Bernese Mountain Dogs thrive in the cold weather. Because of their size, it is recommended to start obedience training at a young age. BMDs love people and are known for being gentle and patient with children. Level of patience varies with the particular dog. They are slow to mature and sensitive. They don't do well with harsh correction. Bernese Mountain Dogs are eager to please their humans. They make great watch dogs!
Deep chested dogs such as the Bernese Mountain Dog are more prone to bloat. Some strategies to help prevent bloat are: -No exercise for at least an hour before or after eating -Don't use an elevated food bowl -Slow down their eating. I use very wide food bowls so the food is more spread out and they can't just inhale it like a vacuum cleaner. It works great at slowing them down. -Feed multiple smaller meals throughout the day rather that 2 large meals. -Stomach tacking (gastropexy) is another option you could discuss with your vet to prevent bloat.

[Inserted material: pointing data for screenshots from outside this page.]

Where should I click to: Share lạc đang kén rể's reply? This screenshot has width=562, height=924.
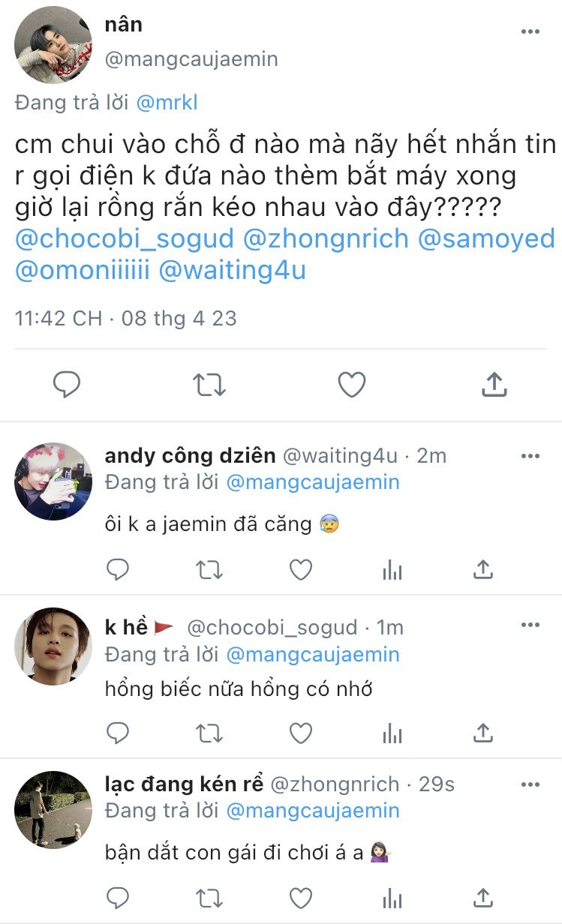point(484,896)
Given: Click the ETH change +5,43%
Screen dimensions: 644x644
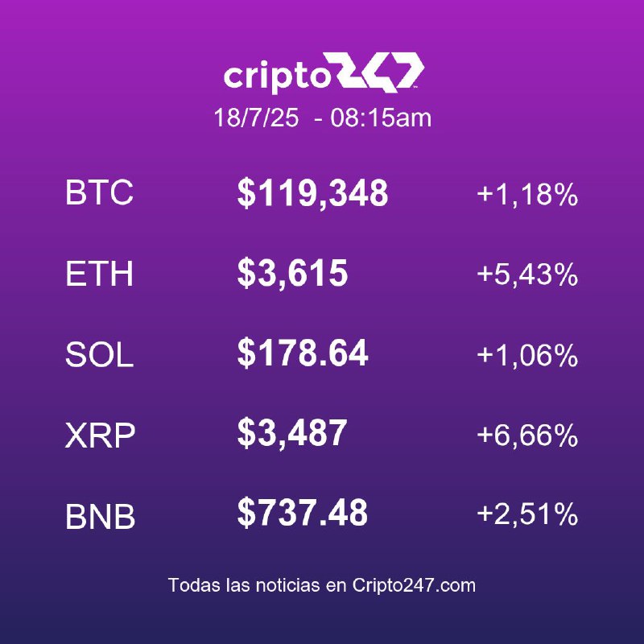Looking at the screenshot, I should pyautogui.click(x=527, y=275).
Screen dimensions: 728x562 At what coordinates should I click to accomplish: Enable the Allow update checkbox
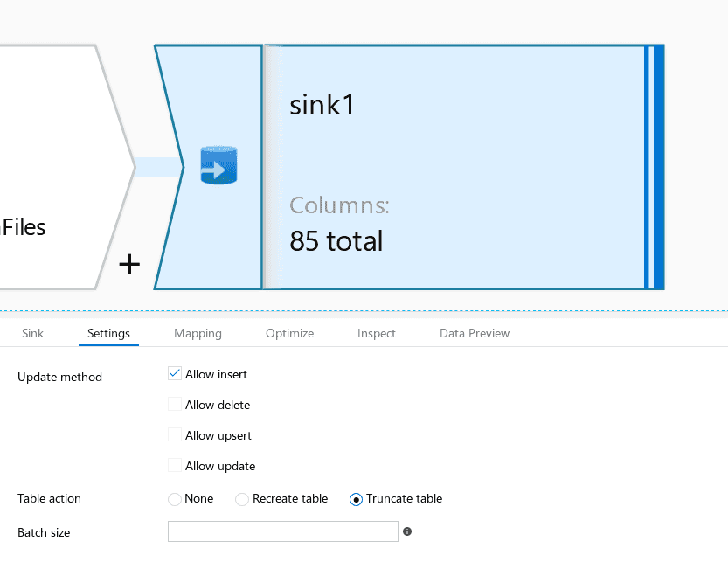click(175, 465)
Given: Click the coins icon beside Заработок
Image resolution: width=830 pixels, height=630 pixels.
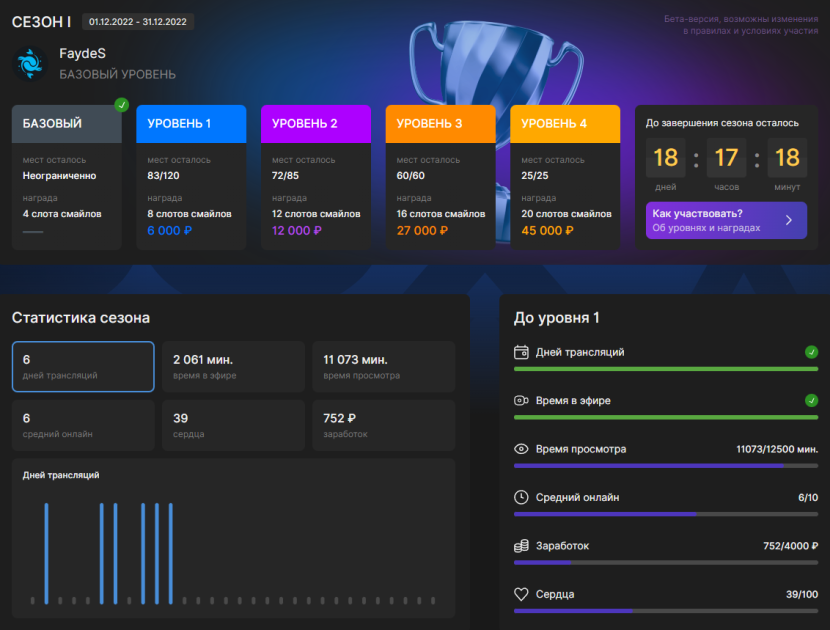Looking at the screenshot, I should coord(521,546).
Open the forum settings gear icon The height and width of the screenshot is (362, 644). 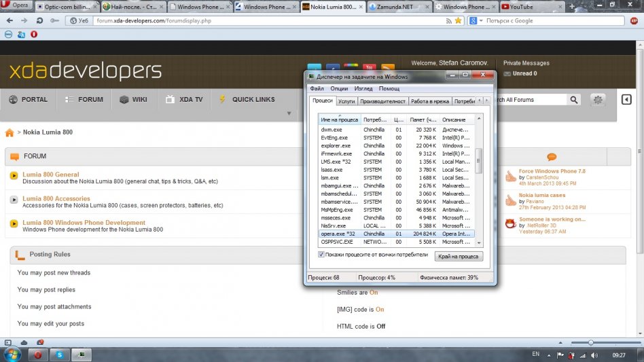pyautogui.click(x=598, y=100)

Hip dysplasia is not just a genetic disease; there are also environmental factors that play a significant role in the development of this disease. -Body weight is a major environmental factor. Many dogs are overweight and this could be the most significant environmental factor affecting the development of hip dysplasia. It is very important to keep your dog at a healthy weight. -Exercise is another environmental factor. Of course, every dog needs exercise...but too much vigorous exercise can contribute to the development of this disease.